Google has problems in Europe. But in light of Europe’s struggling economies, Google is unlikely to have to work to hard to overcome its current difficulties.
Europe needs Google — and Google knows it.
Take the case of France. France’s economy is in the doldrums after the economic crash of the 'noughties,' which it has never really been able to shrug off.
In Paris last night, Pichai offered jobs, training and investment. During a speech at The National Institute of Political Science — better known as Sciences Po, one of France’s top academic institutions — he announced that Google will provide $29.7 million to 128 news organizations in Europe as part of its "Digital News Initiative."
The money is part of a 150 million fund that Google announced previously to help European news organizations with new projects that help their digital transformation.

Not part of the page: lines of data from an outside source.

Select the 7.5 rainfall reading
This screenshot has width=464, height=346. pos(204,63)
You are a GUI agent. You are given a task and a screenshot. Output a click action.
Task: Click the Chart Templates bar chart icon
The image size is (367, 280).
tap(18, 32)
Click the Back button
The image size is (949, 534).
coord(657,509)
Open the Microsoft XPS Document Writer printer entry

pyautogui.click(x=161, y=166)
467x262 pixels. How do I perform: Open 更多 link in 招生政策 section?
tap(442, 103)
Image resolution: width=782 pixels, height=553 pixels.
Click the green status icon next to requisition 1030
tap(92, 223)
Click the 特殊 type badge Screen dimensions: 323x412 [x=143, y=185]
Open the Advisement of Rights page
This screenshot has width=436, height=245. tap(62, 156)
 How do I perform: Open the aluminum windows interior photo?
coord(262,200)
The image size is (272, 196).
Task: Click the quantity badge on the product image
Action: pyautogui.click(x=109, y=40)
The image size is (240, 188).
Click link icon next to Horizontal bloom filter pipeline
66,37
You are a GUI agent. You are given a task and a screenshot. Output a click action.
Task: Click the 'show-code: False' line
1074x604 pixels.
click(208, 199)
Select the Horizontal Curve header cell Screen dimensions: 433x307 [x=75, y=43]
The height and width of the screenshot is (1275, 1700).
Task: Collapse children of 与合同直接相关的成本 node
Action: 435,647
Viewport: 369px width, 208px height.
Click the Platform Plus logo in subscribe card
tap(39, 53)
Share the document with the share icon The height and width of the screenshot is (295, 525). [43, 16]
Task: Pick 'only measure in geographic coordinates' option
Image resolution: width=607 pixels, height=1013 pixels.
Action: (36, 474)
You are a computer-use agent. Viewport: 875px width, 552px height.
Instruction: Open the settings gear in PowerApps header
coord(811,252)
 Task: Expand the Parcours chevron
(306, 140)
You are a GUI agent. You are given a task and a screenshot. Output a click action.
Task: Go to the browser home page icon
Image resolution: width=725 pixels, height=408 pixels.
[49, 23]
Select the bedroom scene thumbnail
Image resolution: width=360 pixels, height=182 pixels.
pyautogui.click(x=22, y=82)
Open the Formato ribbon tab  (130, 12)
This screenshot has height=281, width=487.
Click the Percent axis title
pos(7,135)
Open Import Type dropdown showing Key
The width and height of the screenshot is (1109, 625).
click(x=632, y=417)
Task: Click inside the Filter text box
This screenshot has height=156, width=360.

"We are committed to ongoing discussion between the tech and news sectors," he said. "[We aim] to promote innovation in digital journalism. And play our part in building a more sustainable news ecosystem."
The funds offered by Google will "stimulate innovation in digital journalism" and will be spread out over the coming three years, he said. "The aim is to spark new thinking, which could come from anywhere, to give news organizations of all sizes the space to try new things and get projects off the drawing board and into production," he added.
What Google Offers
Whether it was coincidental or a move to bring more news organizations on board, the search engine started including links to “Accelerated Mobile Pages” (AMP) in search results.
AMP is an open source initiative to make the mobile web as fast as possible and has already roped in hundreds of publishers, scores of technology companies and ad-tech businesses.
But back to Pichai. In last night’s speech, he also announced that Google would digitally train 200,000 people in France alone this year.
Last February Google pledged to train one million Europeans in crucial digital skills as it promised to invest an additional €25 million to broaden its training programmer across the continent.
But it’s not enough, it seems. At the Google Europe, Middle East and Africa headquarters in Dublin yesterday, Google said it was going to double the amount of people it trained from one million to two million people to get more people and businesses online.
The French tax authorities may insist publicly on extracting payment, but with the kind of investment and opportunities that Google is creating in France, compromise is almost certain.